Particle System Overview
Particle systems are collections of small objects that create pseudo-3D visual effects such as clouds, beams, and full-screen post-processing effects.
A particle system often includes a number of nested child effects, each of which are made up of plug-in components that control the behavior of the system. This allows for each particle effect to be as simple or as complex as needed.
Contents
Anatomy
Base Properties
- In its base state, a particle system has no components and just a few basic properties. These are the generic properties that every system has. They include things which affect a whole system, which don't vary on a per-particle basis and don't fit into the other sockets which make up a system. A few define low-level engine settings that are best left to their default values.
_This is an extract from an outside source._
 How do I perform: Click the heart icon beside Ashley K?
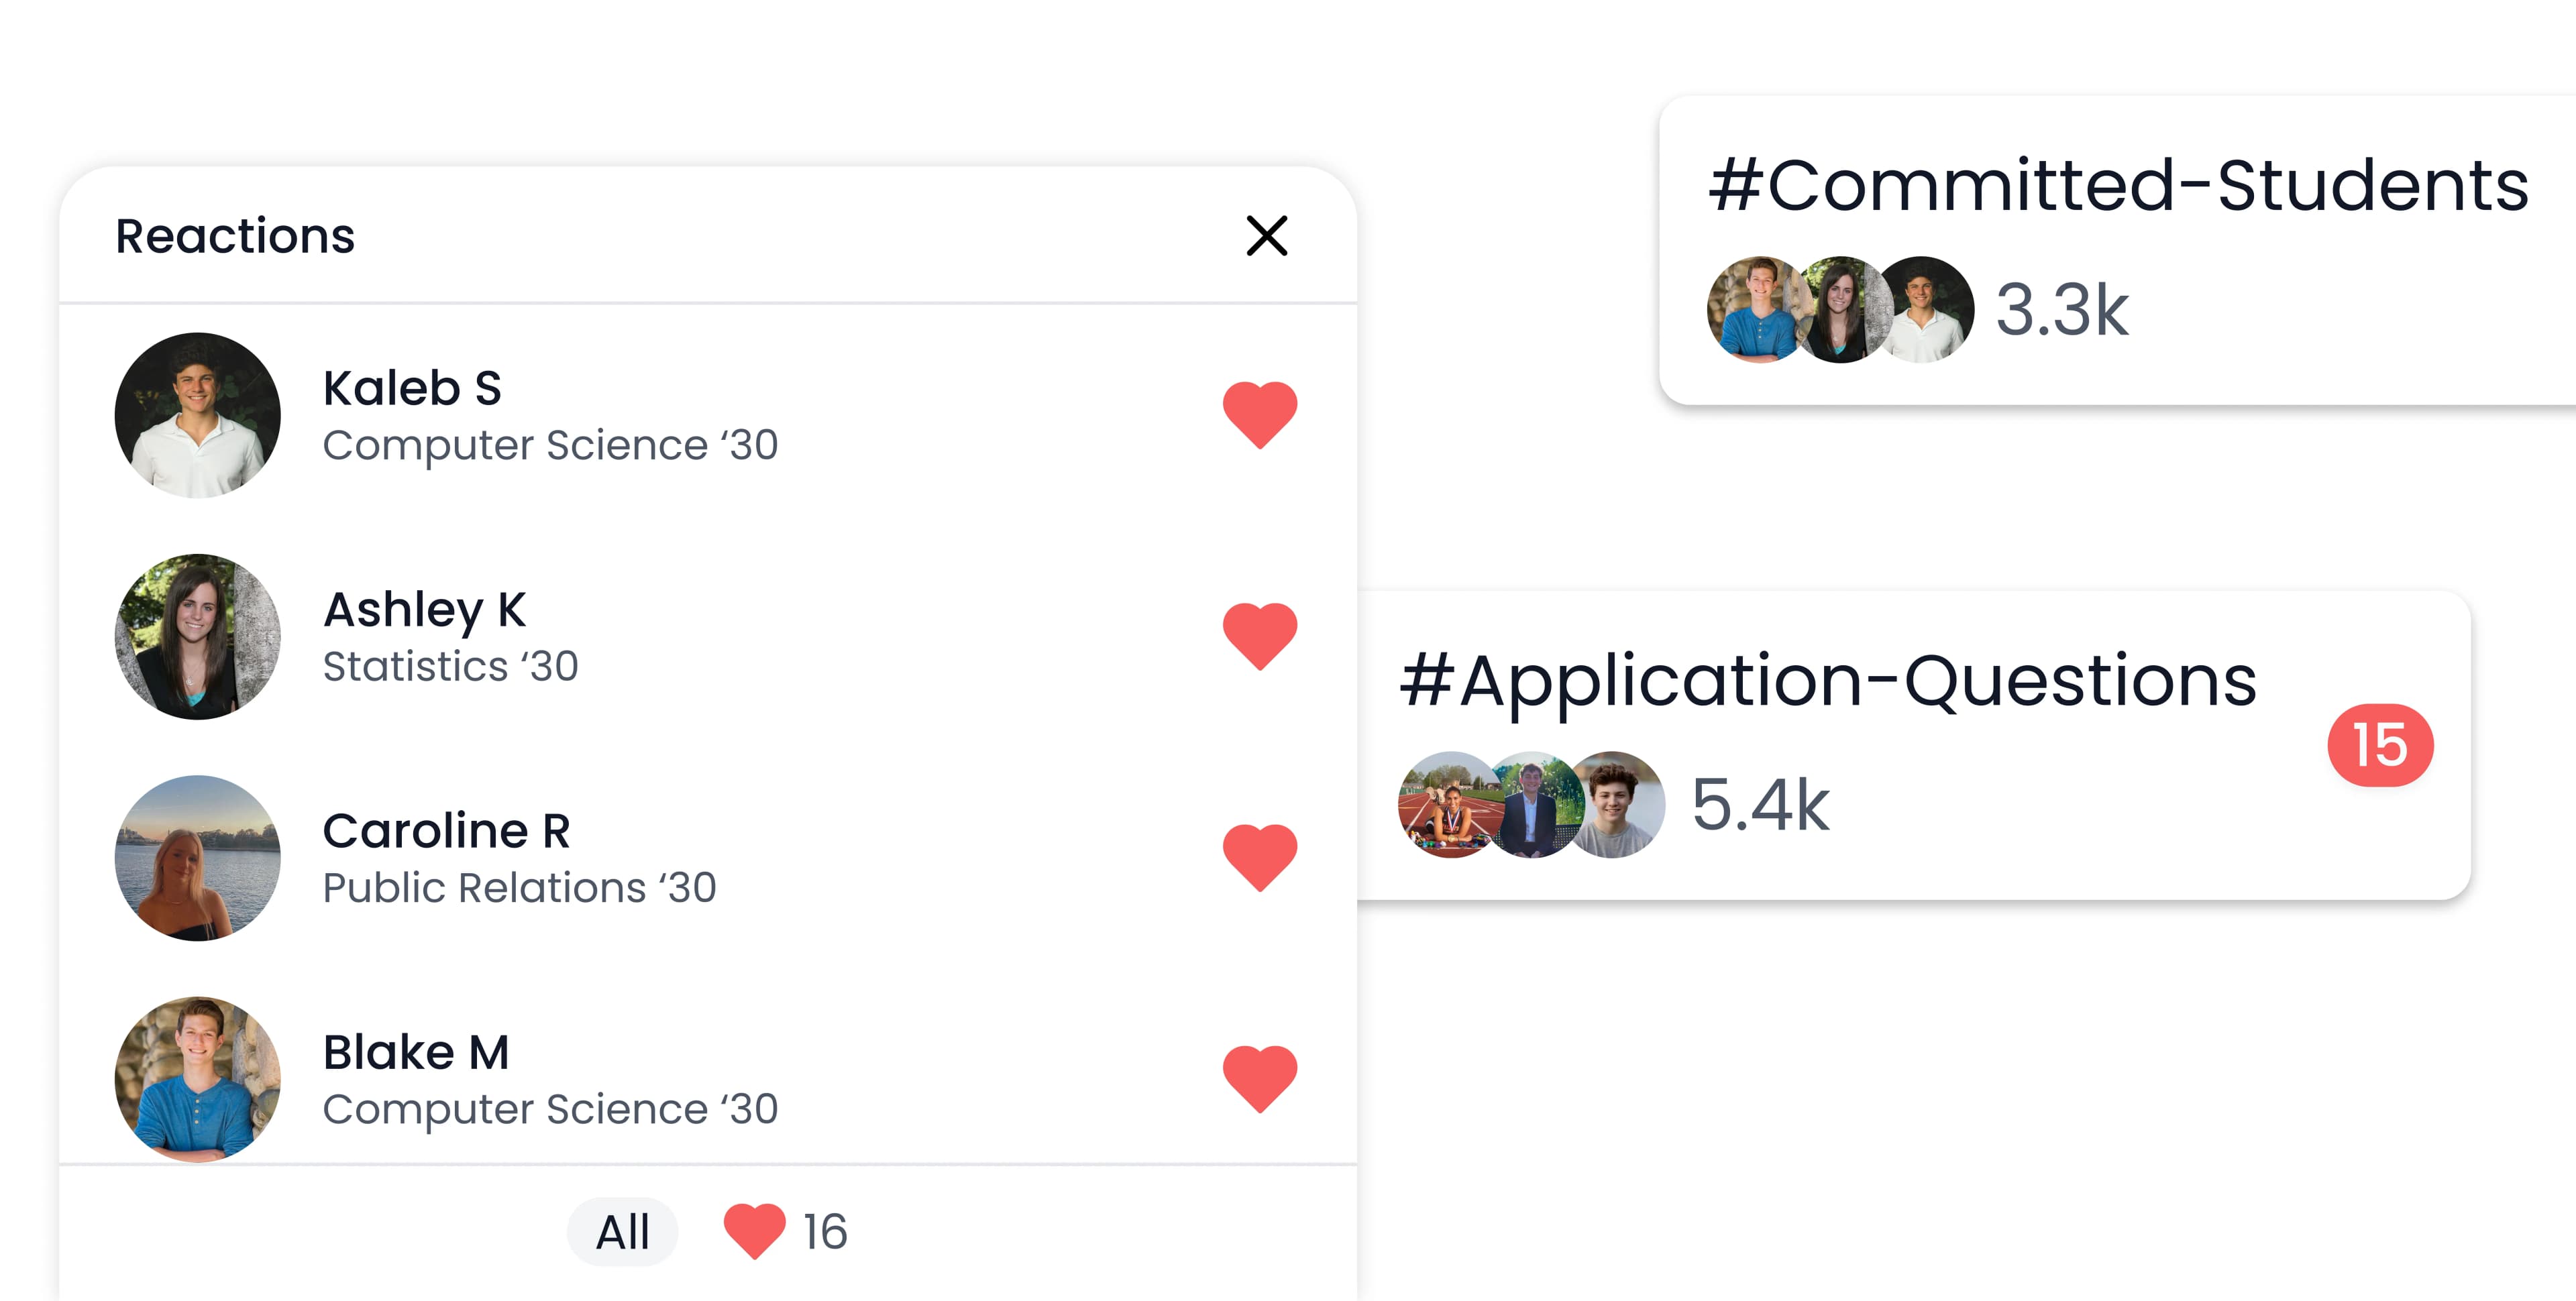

- The base properties you may find useful to modify are:
- initial particles
- bounding box min and bounding box max
- fallback replacement definition
- screen space effect
- maximum draw distance
- max particles
- Additionally, some properties are here to provide a simple mechanism for defining system property defaults which can then be overridden by operators when necessary. These include:
- normal
- color
- radius
- rotation
- rotation speed
- lifetime
- sequence number
- sequence number 1
Some of these properties may be hidden by default in the particle editor tool, in which case you will have to enable the "Show Hidden Attributes" option to see them.
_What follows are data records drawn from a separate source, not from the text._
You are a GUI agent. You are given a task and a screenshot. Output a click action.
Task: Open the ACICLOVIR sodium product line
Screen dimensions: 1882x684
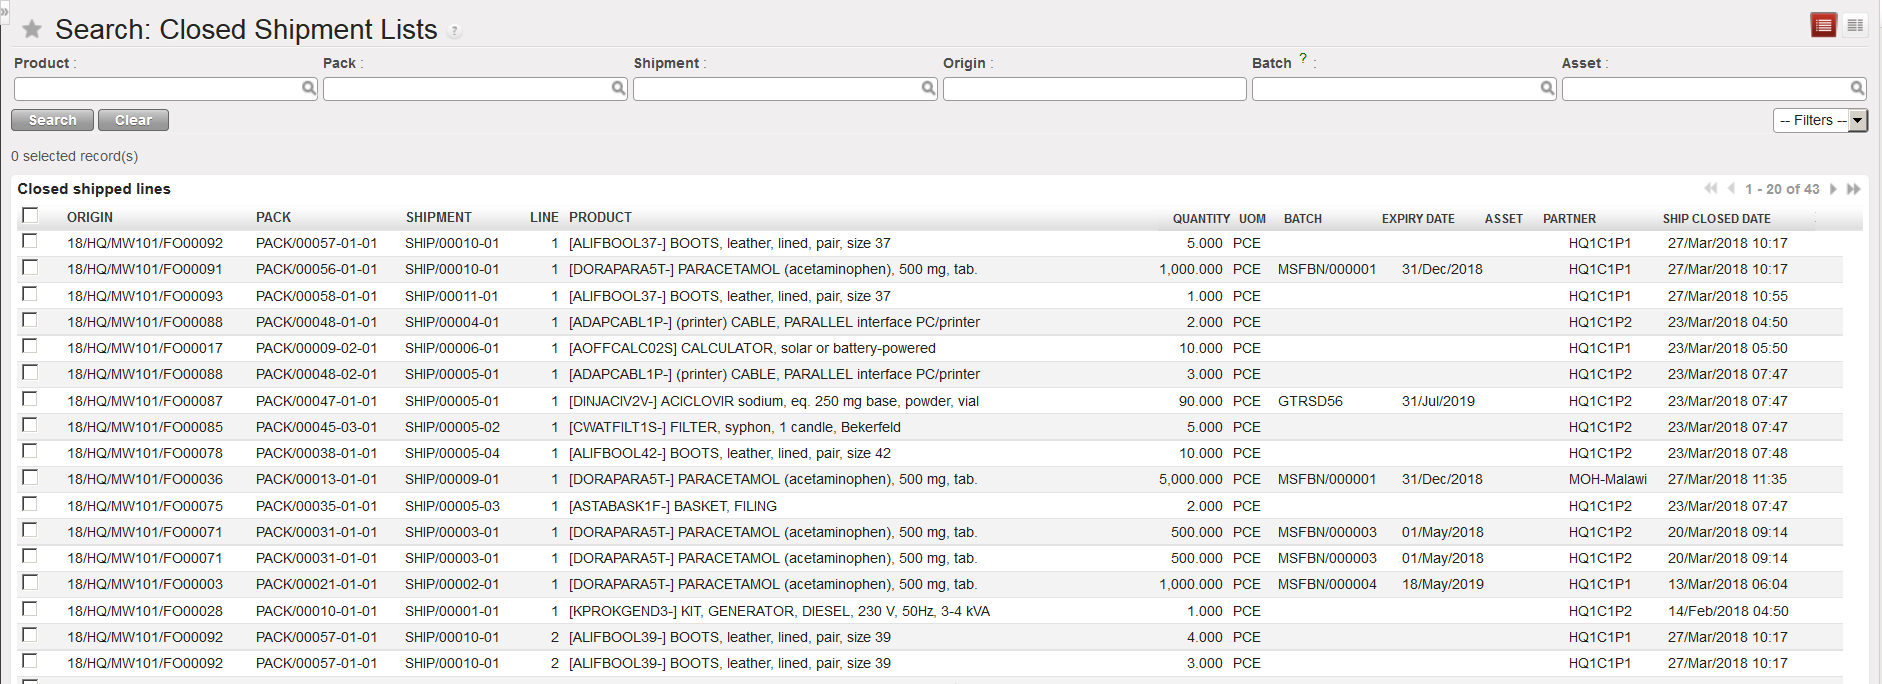(773, 401)
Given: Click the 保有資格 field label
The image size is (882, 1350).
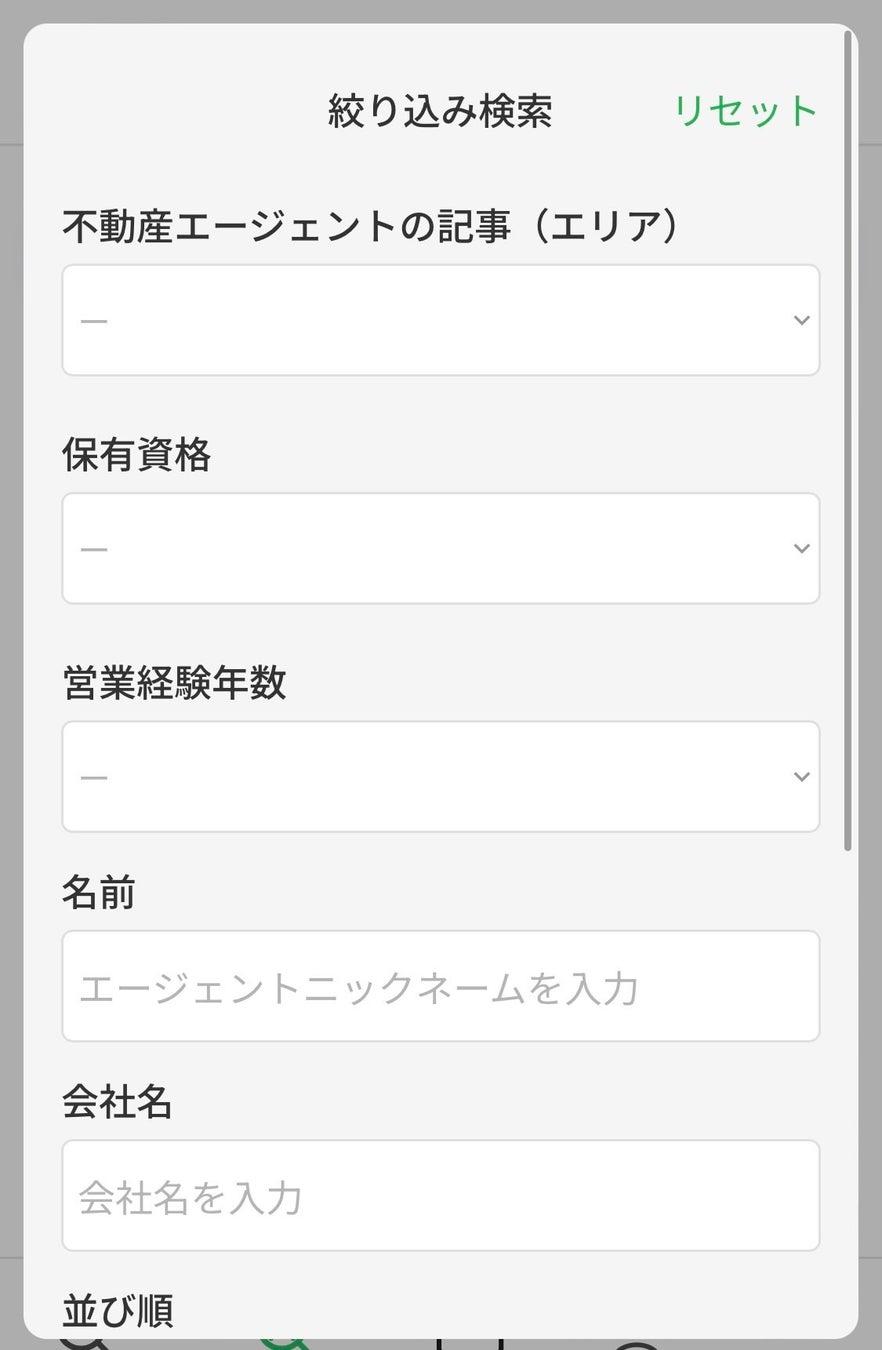Looking at the screenshot, I should click(x=136, y=455).
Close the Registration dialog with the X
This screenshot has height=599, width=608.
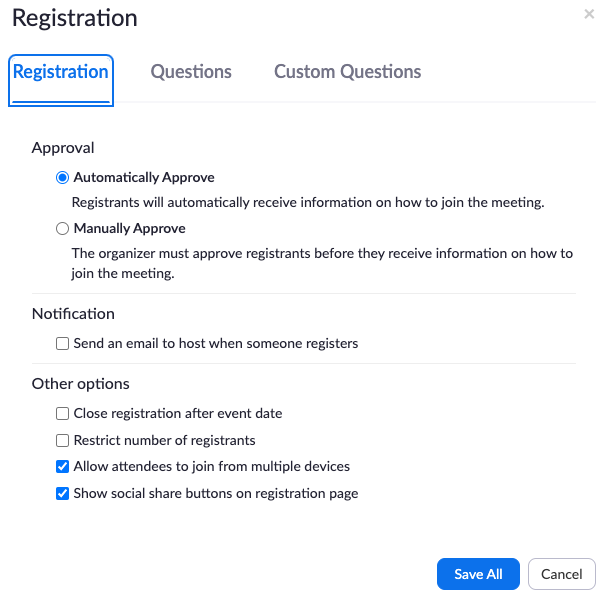589,14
For more information, see Source 2 Particle System Properties. Since Source 2's Particle Editor Tool has a variety of differences in visuals and formatting, as well as in terms of functionality and features from Source 1, it has been put into its own separate page.
Functions
- Beyond the base properties, a particle system is made up of component pieces which are socketed in. In the general case, you can have as many of these elements in each category as you wish, even socketing in multiple copies of the same component when it makes sense to do so. These act upon the fields that each particle has in order to set up or modify it.
Renderers
- Renders define how your particles get drawn. These include sprites, ropes, streaks, and so forth. Each particle can be drawn multiple times in multiple ways if you wish to do so. Note that in the latest revision of the particle engine, most renderers reference vtex files for their sprites. The exceptions are projected and cable particles, which reference vmat files. (Vmat files are created in the Workshop Tools's Material Editor).
Emitters
- Emitters define how many particles are created over what period of time. Again a system can have multiple emitters which define different types of emission which come together to form the overall pattern to the particle emission.
Initializers
- Initializers set up the starting state for each particle that is created, initializing the fields within each particle. For example, a particle's initial location in space, its color, size, or alpha. Initializers only set up starting properties of each particle as it is created, after which they have no effect on each particle.
Operators
- Once the initial state of a particle has been set up by Initializers, operators take over and carry out a function upon each particle for every frame that it exists.
Forces
- Forces are a variation on operators that affect motion of the particle.
Constraints
- Constraints define movement limits on a particle, such as collision or maximum distance from a control point.
Children
- Children are simply other particle systems which are linked to this system. Some data, such as control points, can be passed down to children, and they can be nested multiple levels deep.
Control Points
- Control Points (CPs) are the basic external input mechanism for a particle system, and each system can have up to 64. Control points have a position, orientation, and an entity they can reference. By default control point 0 is the particle system's origin and orientation.
- If a CP is associated with an entity it can be parented to the entity or an attachment point. In this same way, each additional control point in a system can be assigned a position in space, an orientation, and an entity. This allows systems such as the TF Medic's heal beam to travel between the weapon and the player it is healing.
- This can also allow a single system to emit across multiple point or model sources if necessary, to provide an effect such as a growing fire, for example.
- As the various elements of a particle system can access CP data, this can allow multiple dynamic elements to influence a system. While control points act as a position in space by default, other data can be stored in each point if needed, which allows external code or entities to pass generic data into a system that can then be remapped to properties of the system.